Maggie Gyllenhaal and the High-Stakes Aftermath of “The Bride!”—When a Bold Swing Meets a Hard Box Office

On opening weekend, maggie gyllenhaal found her new film “The Bride!” meeting an unforgiving reality: a debut that landed far below projections, even as the movie itself tries—sometimes loudly—to hold multiple identities at once, from feminist reimagining to camp spectacle to serious meditation on love and women’s lives.
What happened to “The Bride!” in its opening weekend?
“The Bride!” opened to $7. 3 million from 3, 304 North American theaters, a figure that fell sharply short of studio projections of $16 million to $18 million. Internationally, the film brought in $6. 3 million, for a global total of $13. 6 million. With a production cost of $90 million, the early numbers immediately raised the stakes for what comes next in theaters.
Audience indicators were also grim: the film holds a 59% score on Rotten Tomatoes and earned a “C+” grade on CinemaScore exit polls. Those measures matter because a film like this—one that needs time and conversation to grow—relies on people recommending it in the days after release.
Why is Maggie Gyllenhaal’s film so hard to categorize?
In one critical reading of the film, “The Bride!” is described as “a total misfire” despite being made by artists “so talented and well regarded” they “should…be festooned with an exclamation point or two. ” The issue, that critique argues, is not a lack of ambition but an overload: the film “contains way too many tones, ideas, and approaches to ever work, ” many “at war with each other. ”
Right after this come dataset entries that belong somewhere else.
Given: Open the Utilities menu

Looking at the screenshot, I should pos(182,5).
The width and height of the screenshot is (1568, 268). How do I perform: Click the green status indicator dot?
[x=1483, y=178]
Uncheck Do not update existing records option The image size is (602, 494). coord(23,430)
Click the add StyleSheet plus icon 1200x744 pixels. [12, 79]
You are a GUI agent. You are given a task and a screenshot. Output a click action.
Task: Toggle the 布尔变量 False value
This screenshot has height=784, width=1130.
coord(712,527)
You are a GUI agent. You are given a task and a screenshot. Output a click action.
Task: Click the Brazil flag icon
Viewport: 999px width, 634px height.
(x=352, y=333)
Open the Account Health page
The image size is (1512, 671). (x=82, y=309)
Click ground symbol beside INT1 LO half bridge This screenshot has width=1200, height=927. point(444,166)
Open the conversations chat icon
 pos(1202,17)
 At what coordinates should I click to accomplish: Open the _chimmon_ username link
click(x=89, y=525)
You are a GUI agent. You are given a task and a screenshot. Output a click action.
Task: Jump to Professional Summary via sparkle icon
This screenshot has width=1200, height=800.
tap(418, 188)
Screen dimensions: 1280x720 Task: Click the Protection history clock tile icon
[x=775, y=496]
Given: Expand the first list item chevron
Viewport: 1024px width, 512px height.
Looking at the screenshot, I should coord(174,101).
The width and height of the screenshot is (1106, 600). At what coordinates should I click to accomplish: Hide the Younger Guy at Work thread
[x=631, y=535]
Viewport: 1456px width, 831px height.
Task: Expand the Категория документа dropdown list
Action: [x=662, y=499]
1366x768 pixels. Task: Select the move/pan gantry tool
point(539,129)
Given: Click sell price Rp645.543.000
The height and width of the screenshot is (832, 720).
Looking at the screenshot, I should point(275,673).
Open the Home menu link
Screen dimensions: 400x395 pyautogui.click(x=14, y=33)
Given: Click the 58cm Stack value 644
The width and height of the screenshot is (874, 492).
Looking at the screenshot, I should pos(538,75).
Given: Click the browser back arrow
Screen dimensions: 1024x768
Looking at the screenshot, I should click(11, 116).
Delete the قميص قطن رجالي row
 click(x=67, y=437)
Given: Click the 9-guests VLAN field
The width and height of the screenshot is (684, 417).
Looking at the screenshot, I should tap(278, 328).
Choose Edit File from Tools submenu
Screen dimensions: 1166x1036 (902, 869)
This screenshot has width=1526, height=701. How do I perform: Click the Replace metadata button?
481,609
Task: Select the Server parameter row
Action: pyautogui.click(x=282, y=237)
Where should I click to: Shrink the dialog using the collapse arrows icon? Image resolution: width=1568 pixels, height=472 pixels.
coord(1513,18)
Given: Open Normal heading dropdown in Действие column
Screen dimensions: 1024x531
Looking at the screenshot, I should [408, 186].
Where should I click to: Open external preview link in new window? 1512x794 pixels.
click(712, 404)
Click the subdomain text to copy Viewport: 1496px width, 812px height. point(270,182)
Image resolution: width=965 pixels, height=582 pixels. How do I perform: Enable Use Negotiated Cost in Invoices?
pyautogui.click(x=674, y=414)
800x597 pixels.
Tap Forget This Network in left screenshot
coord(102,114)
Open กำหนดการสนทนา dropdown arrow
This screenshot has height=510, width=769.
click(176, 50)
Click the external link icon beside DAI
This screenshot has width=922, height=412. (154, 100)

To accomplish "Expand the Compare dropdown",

Within that same account, “The Bride!” is simultaneously framed as a love story, a rewrite of the Frankenstein myth, an action film, a murder mystery, a crime comedy, and even a rejoinder to Yorgos Lanthimos’ “Poor Things. ” Its setting is described as a mash-up of “Prohibition-era Chicago” that becomes “Chicago and Manhattan and Weimar Berlin, ” while the film’s structure leans into “over-the-top homages” that send it “off one stylistic cliff after another. ”
Yet the film also strains toward gravity. It “wants to be a serious meditation on love, female messiness, and the limits put on women’s lives, ” while also aiming to be “both a camp classic” (with end credits music identified as “The Monster Mash”) and “a serious feminist work. ” That tension—camp on one side, earnestness on the other—can produce electricity, but it can also produce whiplash for audiences deciding whether to recommend it.
What does the film ask of its lead performance—and what does the box office mean for risk?
At the center is Jessie Buckley, described as embodying a “fascinating patchwork of ideas good and bad. ” Her role is not one role but several layered on top of one another: she begins as “the ghost of Mary Shelley, ” telling viewers—through what the critique calls an “unfortunate act of hubris”—that this is “the story Shelley would’ve told if she had only had the guts. ” Buckley then appears as Ida, “a young call girl for the Chicago mob, ” later shifting as Ida becomes “possessed by Mary Shelley, ” flipping “from good-time gal to enraged Fury, ” and then, after being “killed and resurrected, ” playing Ida again “broken and amnesiac. ”
The performance is characterized as “huge, ” “massive and maximalist, ” and “incredibly brave, ” with the suggestion that it may spark debates that go beyond simple judgments of “good or bad. ” It is the kind of artistic swing that, in another marketplace moment, might have lived longer on sheer curiosity.
But the commercial context is punishing. Analyst Jeff Bock of Exhibitor Relations says, “Elevated horror is a tough sell to the general public… They just couldn’t find an audience. Warner Bros. spent twice as much as they should have on this. ” That assessment lands on the same fault line as the box office figures: ambition is one thing, but budget size turns ambition into a high-wire act.
maggie gyllenhaal made “The Bride!” as her second directorial effort after 2021’s “The Lost Daughter. ” This time, the premise is bigger and stranger: a “deranged love story” set in the 1930s in which a “very lonely Frankenstein’s monster” (Christian Bale) recruits a mad scientist (Annette Bening) to create a companion, played by Buckley as “the undead love interest. ”
Warner Bros. defended the principle of the attempt, saying the business is “better served with studios taking bold swings on originals like this one, ” while acknowledging that even winning teams have losses. The question now is whether audiences will treat the film as a curiosity worth revisiting—or as a cautionary tale about scale, tone, and timing.
In theaters, opening weekend often feels like a verdict, but it can also be the first scene of a longer story. For “The Bride!, ” the early numbers are harsh, and the audience grades are harsher. Yet the film’s very existence—its insistence on being both messy and meaningful, both camp and statement—shows what it costs when a director like maggie gyllenhaal chooses a bold swing in an industry that increasingly punishes misses.
Image caption (alt text): maggie gyllenhaal during the opening weekend conversation around “The Bride!”